TASK PROMPT =
Of all the lines below, output only those starting at the one with "Task: Open the FAQ panel icon" and ending at the one with "How do I perform: Click the gear", both ends included, exactly as written.

STUDY MATERIAL =
★ ★ ★

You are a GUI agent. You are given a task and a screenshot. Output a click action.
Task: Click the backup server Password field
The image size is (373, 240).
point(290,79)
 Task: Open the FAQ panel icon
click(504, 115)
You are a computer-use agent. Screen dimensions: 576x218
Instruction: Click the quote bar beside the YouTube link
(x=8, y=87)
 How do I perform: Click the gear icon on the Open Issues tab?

★ ★ ★

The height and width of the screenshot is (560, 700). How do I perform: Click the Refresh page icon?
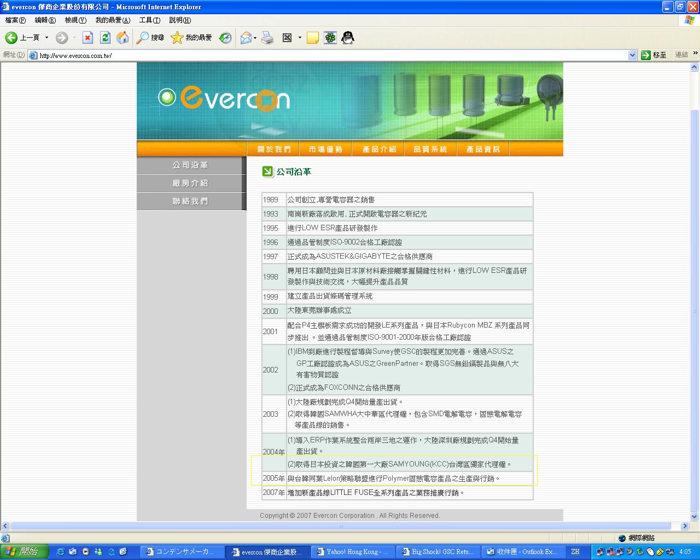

★ ★ ★

OUTPUT OF THE TASK =
 Task: Open the FAQ panel icon
click(504, 115)
You are a computer-use agent. Screen dimensions: 576x218
Instruction: Click the quote bar beside the YouTube link
(x=8, y=87)
 How do I perform: Click the gear icon on the Open Issues tab?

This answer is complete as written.